Excerpt START
I realise that for most of the month of January so far I have blogged almost incessantly about the weather. Don’t blame me… it’s my cultural heritage talking.
The weather is, of course, the most important topic of conversation for Brits. Whenever we meet other people, the first five minutes of social interaction are inevitably weather related.
My father phones me every week from the English Peak District and his opening question is always an enquiry about the weather in Germany. He then gives me pretty much a blow by blow account of the weather in the Peak District… not just today’s weather, but also yesterday’s, the day before’s and a general forecast for the coming week. The account is punctuated only to ask for the same detailed information about the weather in the Rhineland.
Of course neither of us needs to know what the weather is like in each other’s part of the world. He will not be visiting the Rhineland this week and I won’t be in the Peak District. But exchange of useful information is not the point of the British weather conversation.
Talking about the weather serves an altogether deeper purpose. It is the way British people settle into a conversation. It is a form of “breaking the ice”. It is an acknowledgement of the other person, a form of social communing. It’s a bit like monkeys grooming each other. Weather is a perfect subject for this mutual back-scratching, because it is non-contentious and everyone can agree.
“It’s very cold today, isn’t it?”
“Yes, it is.”
“It’s forecast to warm up later in the week though.”
“It’d be about time.”
Nobody ever disagrees about the weather. In fact to do so would be socially akin to dealing the other person a slap in the face. It’s not a discussion, so much as a gentle stroking of the other person’s head, a wagging tail, a warm pat on the shoulder.
Of course the Germans do not approach the “weather conversation” in the same way at all. Whenever Birgit arrives in the office and I instinctively open a morning weather-conversation-ritual, she sees it as a golden opportunity to prove the superiority of the Swabian nation.
So our morning ritual would go more like this:
“It’s very cold today, isn’t it?”
“Pah! The Rhineland doesn’t know the meaning of winter. Down in Baden-Württemberg we have proper winters every year. Up here there’s nearly never snow or ice. And now that they’ve finally got some, the whole state has broken down and nobody is prepared to clear the roads or get the trains running on time.”
“Well it feels cold to me.”
“You British live on a foggy island – you don’t have proper winters or summers either. You just have perpetual drizzle. No wonder you feel the cold – you don’t have a robust enough constitution to deal with proper weather. It’s amazing you haven’t all already died out.”
You see what I mean. By the end of a weather discussion with Birgit, I don’t feel hugged or stroked or tail-wagged-at. I feel like I’ve done ten rounds in the ring with Mike Tyson. This is what is called culture shock.
Of course the same applies equally the other way around. The Germans don’t have the weather to assist their “social grooming,” but for that they have their health. By the time Birgit and I are sipping the first coffee of the morning, Birgit will be waiting for me to inquire how she is. Asking after a German’s health is equivalent to a primate offering to pick fleas from another ape’s head.
Before you start turning to Germans sitting next to you in the office and asking how they’re feeling though, a word of caution. This is not an exercise to be undertaken lightly by squeamish Brits. Remember, if we tried this in Britain, the conversation would not go any further than:
“How are you?”
Excerpt END
What to do:
(a) In two sentences, what is the blog post on weather talk about?
(b) Answer these questions on the blog post on weather talk:
(i) From where does the writer's father phone every week?
(ii) Which region does Birgit say has proper winters every year?
(iii) What does the writer compare asking after a German's health to?
Study material START
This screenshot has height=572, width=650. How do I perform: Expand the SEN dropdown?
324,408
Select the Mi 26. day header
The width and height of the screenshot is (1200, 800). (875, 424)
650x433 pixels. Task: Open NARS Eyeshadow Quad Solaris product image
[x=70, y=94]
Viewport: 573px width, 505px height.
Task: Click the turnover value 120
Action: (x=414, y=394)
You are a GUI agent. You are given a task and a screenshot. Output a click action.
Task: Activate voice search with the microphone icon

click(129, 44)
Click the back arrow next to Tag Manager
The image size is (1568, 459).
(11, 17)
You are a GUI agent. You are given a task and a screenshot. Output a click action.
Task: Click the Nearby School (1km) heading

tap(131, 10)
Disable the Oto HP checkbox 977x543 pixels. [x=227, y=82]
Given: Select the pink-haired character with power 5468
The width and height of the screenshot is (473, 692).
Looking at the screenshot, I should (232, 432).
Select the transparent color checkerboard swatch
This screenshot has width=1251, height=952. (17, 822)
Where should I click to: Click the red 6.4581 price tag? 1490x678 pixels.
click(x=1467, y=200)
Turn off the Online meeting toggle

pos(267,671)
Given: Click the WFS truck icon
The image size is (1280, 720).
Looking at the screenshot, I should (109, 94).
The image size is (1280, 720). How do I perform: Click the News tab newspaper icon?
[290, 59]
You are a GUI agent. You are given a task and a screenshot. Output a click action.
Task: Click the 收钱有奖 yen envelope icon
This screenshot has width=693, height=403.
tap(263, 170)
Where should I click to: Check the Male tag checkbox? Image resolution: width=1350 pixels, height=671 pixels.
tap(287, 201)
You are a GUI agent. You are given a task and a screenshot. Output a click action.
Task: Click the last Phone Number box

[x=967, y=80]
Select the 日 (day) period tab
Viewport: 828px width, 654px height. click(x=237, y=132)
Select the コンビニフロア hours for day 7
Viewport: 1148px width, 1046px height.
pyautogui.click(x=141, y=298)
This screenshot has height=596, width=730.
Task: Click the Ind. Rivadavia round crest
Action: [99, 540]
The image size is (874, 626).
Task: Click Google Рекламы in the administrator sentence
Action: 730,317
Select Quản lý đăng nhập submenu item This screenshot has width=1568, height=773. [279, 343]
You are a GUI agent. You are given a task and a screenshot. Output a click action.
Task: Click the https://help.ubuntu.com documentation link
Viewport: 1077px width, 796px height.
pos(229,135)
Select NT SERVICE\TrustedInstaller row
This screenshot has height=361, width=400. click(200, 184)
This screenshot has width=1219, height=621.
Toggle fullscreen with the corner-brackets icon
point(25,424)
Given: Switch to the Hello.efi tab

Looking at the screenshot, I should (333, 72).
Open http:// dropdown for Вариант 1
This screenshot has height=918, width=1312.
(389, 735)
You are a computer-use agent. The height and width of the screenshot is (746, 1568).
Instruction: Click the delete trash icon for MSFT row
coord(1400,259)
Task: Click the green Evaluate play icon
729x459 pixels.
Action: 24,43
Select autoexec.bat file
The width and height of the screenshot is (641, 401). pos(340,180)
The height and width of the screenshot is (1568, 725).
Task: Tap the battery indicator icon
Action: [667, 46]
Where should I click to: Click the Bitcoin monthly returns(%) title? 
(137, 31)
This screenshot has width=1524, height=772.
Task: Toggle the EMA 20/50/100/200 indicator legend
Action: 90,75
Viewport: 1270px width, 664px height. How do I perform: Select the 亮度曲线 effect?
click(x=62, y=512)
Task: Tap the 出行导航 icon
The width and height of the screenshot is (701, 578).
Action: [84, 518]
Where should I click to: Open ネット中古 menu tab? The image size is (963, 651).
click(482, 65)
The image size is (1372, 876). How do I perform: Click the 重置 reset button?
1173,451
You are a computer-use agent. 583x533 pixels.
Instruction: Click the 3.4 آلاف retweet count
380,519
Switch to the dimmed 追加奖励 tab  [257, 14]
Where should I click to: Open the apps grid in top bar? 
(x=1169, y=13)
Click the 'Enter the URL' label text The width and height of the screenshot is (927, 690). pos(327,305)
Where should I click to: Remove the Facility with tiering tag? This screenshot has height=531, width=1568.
Study material END
Solutions below:
(a) The writer explains that British people talk about the weather not to exchange useful information but as a non-contentious way of settling into a conversation, a kind of social grooming in which nobody ever disagrees. Germans do not approach the weather conversation the same way: Birgit uses it to prove the superiority of the Swabian nation, and for Germans the equivalent grooming ritual is asking after their health.

(b)
(i) The English Peak District.
(ii) Baden-Württemberg.
(iii) A primate offering to pick fleas from another ape's head.